Read three integers from a line of the form "a n1 n2 n3\n", consuming all characters.
The line taken from the front of the buffer `io`. Parsing is done by `Parsers`.
"""
function test_parse_line1(io::IO, lineno=0)
    char = read(io, Char)
    if char != 'a'
        throw(ErrorException("Expecting line beginning with 'a' in line $(lineno)"))
    end
    from_node = Parsers.parse(Int, io)
    to_node = Parsers.parse(Int, io)
    weight = Parsers.parse(Int, io)
    read(io, Char)
    return (from_node, to_node, weight)
end

"""
    test_parse_line2(io::IO, lineno=0)

Read three integers from a line of the form "a n1 n2 n3\n".
The line is an entire string.
"""
function test_parse_line2(line::AbstractString, lineno=0)
    char = line[1]
    if char != 'a'
        throw(ErrorException("Expecting line beginning with 'a' in line $(lineno)"))
    end
    (_, x, y, z) = split(line)
    from_node = parse(Int, x)
    to_node = parse(Int, y)
    weight = parse(Int, z)
    return (from_node, to_node, weight)
end

"""
    read_test_file2(path=path)

Read a file a line at a time into a string. Parse
each string into three integers.
"""
function read_test_file2(path=path)
    lcount = 0
    local res
    open(path, "r") do io
        while ! eof(io)
            line = readline(io)
            res = test_parse_line2(line, lcount)
            lcount += 1
        end
    end
    println(lcount)
    println(res)
end


"""
    read_test_file1(path=path)

Read lines from a file, parsing each line into three integers.
Pass over each character only once.
"""
function read_test_file1(path=path)
    lcount = 0
    local res
    open(path, "r") do io
        while ! eof(io)
            res = test_parse_line1(io, lcount)
            lcount += 1
        end
    end
    println(lcount)
    println(res)
end
julia> write_test_file("tfile.gr", 1_000_000)

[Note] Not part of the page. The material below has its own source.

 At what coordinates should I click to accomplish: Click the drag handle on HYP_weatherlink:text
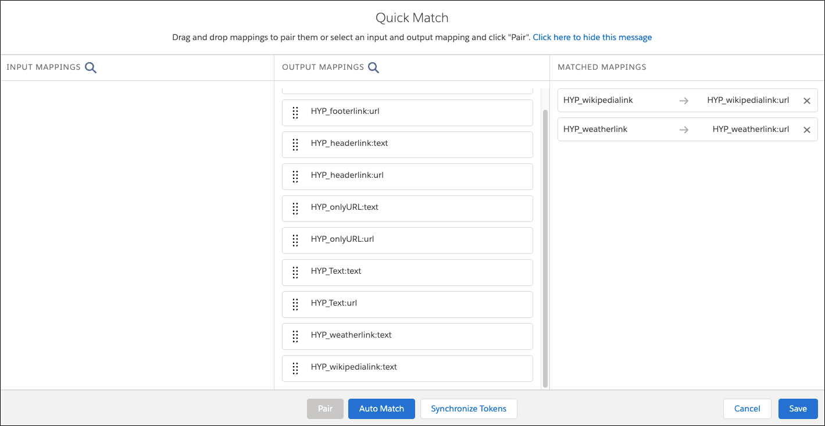296,336
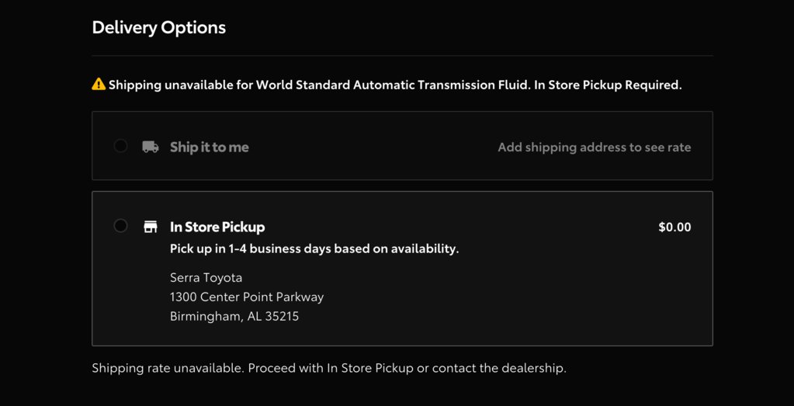Screen dimensions: 794x406
Task: Click the delivery truck icon
Action: tap(151, 147)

julia> xx = "a 1234 223423 3234325\n";

julia> @btime test_parse_line1($xx)
  48.260 ns (2 allocations: 128 bytes)
(1234, 223423, 3234325)

julia> @btime test_parse_line2($xx)
  392.443 ns (2 allocations: 272 bytes)
(1234, 223423, 3234325)

julia> @time read_test_file1("tfile.gr")
1000000
1000000
(8274, 8890, 965)
  6.893523 seconds (3.01 M allocations: 61.368 MiB, 0.06% gc time, 0.32% compilation time)

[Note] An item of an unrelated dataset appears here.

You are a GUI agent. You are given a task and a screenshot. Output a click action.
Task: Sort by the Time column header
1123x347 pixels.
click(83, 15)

julia> @time read_test_file2("tfile.gr")
1000000
1000000
(8274, 8890, 965)
  0.812866 seconds (6.00 M allocations: 362.354 MiB, 2.91% gc time, 2.30% compilation time)

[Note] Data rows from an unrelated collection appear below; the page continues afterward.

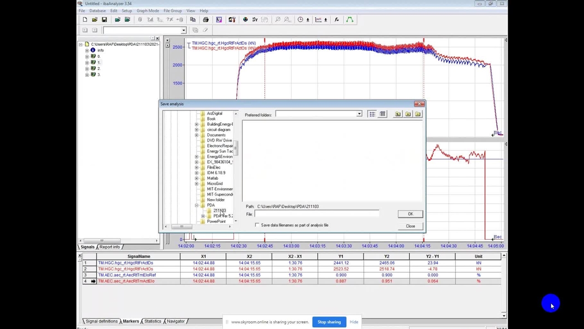Click the Print toolbar icon
Viewport: 584px width, 329px height.
pos(206,20)
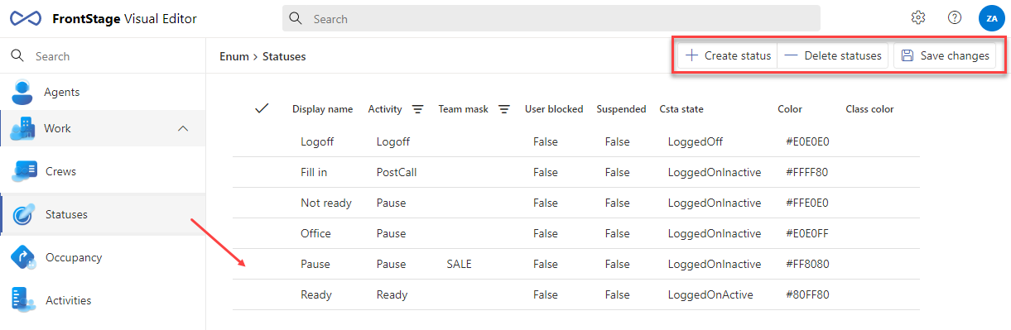Click the Create status button
Viewport: 1011px width, 330px height.
728,56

I tried using test_parse_line1 in read_test_file2. (This requires removing the last read(io, Char) from test_parse_line1, which reads a newline, because it is already removed with readline.) Then the file is read and parsed much faster. The time to process the file is reduced from 0.812 s to 0.28 s. But, it still is wasteful because I am passing over the bytes twice. First read a line into a string with readline. Then wrap the string in an IOBuffer and send it to test_parse_line1, which uses Parser.